[<prev] [next>] [<thread-prev] [day] [month] [year] [list]
Message-Id: <BE5EA526-2AEB-490F-A579-D25292DEE755@dilger.ca>
Date: Tue, 28 Feb 2017 17:53:32 -0700
From: Andreas Dilger <adilger@...ger.ca>
To: Kaho Ng <ngkaho1234@...il.com>
Cc: linux-ext4 <linux-ext4@...r.kernel.org>,
"Darrick J. Wong" <darrick.wong@...cle.com>,
Theodore Ts'o <tytso@....edu>
Subject: Re: ext2/4 large inode xattr mismash?
On Feb 28, 2017, at 10:49 AM, Kaho Ng <ngkaho1234@...il.com> wrote:
>
> On 02/28/2017 06:42 AM, Andreas Dilger wrote:
>> On Feb 27, 2017, at 11:10 AM, Darrick J. Wong <darrick.wong@...cle.com> wrote:
>>>
>>> Hi Ted,
>>>
>>> Today ngkaho1234 pointed out on IRC that if you do the following:
>>>
>>> $ mkfs.ext2 /dev/sda -F
>>> $ mount /dev/sda /mnt -t ext4
>>> $ touch /mnt/x
>>> $ setfattr -n user.name1 -v moo /mnt/x
>>> $ umount /mnt
>>> $ mount /dev/sda /mnt -t ext2
>>> $ setfattr -n user.name1 -v urk /mnt/x
>>> $ umount /mnt
>>>
>>> Then you get this broken looking result:
>>> $ mount /dev/sda /mnt -e ext4
>>> $ getfattr /mnt/x
>>> getfattr: Removing leading '/' from absolute path names
>>> # file: mnt/x
>>> user.name1
>>> user.name1
>>>
>>> Looking through debugfs, it seems that ext4 wrote user.name1=moo as an
>>> ibody xattr, then ext2 wrote user.name1=urk into an external xattr block
>>> and set i_file_acl. ext4 sees the attr it wrote, ext2 sees the attr it
>>> wrote, and neither can see the attr the other wrote.
>>>
>>> $ debugfs -R 'features' /dev/sda
>>> Filesystem features: ext_attr resize_inode dir_index filetype sparse_super large_file
>>>
>>> $ debugfs -R 'stat /x' /dev/sda
>>> Inode: 12 Type: regular Mode: 0644 Flags: 0x0
>>> Generation: 2341792653 Version: 0x00000000:00000001
>>> User: 0 Group: 0 Project: 0 Size: 0
>>> File ACL: 617 Directory ACL: 0
>>> Links: 1 Blockcount: 8
>>> Fragment: Address: 0 Number: 0 Size: 0
>>> ctime: 0x58b45e2b:926e39a8 -- Mon Feb 27 09:13:15 2017
>>> atime: 0x58b45e21:c4f666c0 -- Mon Feb 27 09:13:05 2017
>>> mtime: 0x58b45e21:c4f666c0 -- Mon Feb 27 09:13:05 2017
>>> crtime: 0x58b45e21:c4f666c0 -- Mon Feb 27 09:13:05 2017
>>> Size of extra inode fields: 32
>>> Extended attributes:
>>> user.name1 (3) = "moo"
>>> user.name1 (3) = "urk"
>>> BLOCKS:
>>>
>>> This is wrong -- we don't have RO_COMPAT_EXTRA_ISIZE set, so ext4 should
>>> /not/ be setting i_extra_isize=32. Unfortunately, it does set
>>> i_extra_isize, which enables ext4_xattr_ibody_set to write xattrs into
>>> the inode body.
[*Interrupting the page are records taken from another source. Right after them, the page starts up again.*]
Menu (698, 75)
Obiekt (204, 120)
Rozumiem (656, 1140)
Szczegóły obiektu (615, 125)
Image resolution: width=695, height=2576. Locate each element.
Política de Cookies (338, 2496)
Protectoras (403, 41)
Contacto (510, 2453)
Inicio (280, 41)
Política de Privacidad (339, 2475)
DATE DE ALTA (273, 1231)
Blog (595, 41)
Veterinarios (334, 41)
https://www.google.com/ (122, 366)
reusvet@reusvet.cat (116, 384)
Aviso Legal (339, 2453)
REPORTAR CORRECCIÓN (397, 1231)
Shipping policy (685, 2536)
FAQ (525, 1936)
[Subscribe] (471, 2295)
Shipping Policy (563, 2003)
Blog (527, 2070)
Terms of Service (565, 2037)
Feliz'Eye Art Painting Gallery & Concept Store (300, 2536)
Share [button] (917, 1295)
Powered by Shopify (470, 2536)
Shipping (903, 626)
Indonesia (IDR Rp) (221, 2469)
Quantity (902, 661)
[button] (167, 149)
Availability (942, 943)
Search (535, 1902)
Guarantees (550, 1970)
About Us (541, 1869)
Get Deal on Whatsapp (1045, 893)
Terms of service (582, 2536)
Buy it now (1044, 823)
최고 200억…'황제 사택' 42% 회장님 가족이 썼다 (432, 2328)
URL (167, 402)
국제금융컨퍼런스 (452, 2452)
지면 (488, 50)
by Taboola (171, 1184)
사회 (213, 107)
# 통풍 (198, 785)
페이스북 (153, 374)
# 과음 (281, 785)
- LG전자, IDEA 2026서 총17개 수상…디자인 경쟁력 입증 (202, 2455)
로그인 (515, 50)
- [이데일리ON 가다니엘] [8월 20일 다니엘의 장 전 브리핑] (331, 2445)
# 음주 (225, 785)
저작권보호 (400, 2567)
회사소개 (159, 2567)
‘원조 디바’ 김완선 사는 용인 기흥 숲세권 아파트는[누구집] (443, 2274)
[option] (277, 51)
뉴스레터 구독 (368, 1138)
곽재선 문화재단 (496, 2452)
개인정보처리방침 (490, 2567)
That's a problem, because ext2 doesn't know about
>>> inline attrs or i_extra_isize.
>>
>> I suspect that this isn't a big problem in real life, since most systems
>> these days are using ext4 to mount ext2 filesystems, instead of using the
>> separate ext2 module, and it could understand the extra data anyway.
>>
>> The thing to check/fix in the ext4 code is to not set i_extra_isize if the
>> EXTRA_ISIZE feature isn't set. Also, e2fsck should set the feature flag
>> if it finds valid extra inode data beyond 128 bytes, since this is already
>> true out in the wild, so we don't want to clobber existing (meta)data in
>> large inodes.
>>
>> Unfortunately, our policy is to not enable features in-kernel automatically,
>> to avoid the problem of potentially making the filesystem unmountable,
>> otherwise we could do the same in ext4. That said, e2fsck will prompt the
>> user to fix this if needed.
>>
>>> It occurred to me to check the s_inode_size, which is 256 on this
>>> supposedly ext2 filesystem. I'd have thought _fill_super would check
>>> this value, but apparently its only criteria are that s_inode_size is at
>>> least 128, a power of 2, and no larger than a block. But AFAIK ext2 has
>>> no ability to use any inode space beyond the first 128 bytes, so what
>>> good are large inodes?
>>
>> I don't think the 256-byte inode size should be considered a problem on
>> ext2 by itself. The old code understands the larger inode size, it just
>> didn't do anything with that larger size until ext3 had fast xattrs and
>> the added timestamp fields. The other thought is to just get rid of the
>> ext2 code completely, and the problem would be gone... I don't think
>> there are (m)any cases where ext2 is faster than ext4, if nojournal
>> is used to level the playing field.
>>
>>> Oh, and e2fsck apparently doesn't notice if there are inodes with
>>> i_extra_isize set even if ro_compat_extra_isize is not set.
>>>
>>> I could see a bunch of fixes to resolve this problem:
>>>
>>> 1) Teach ext4 not to set i_extra_isize unless the feature bit is set.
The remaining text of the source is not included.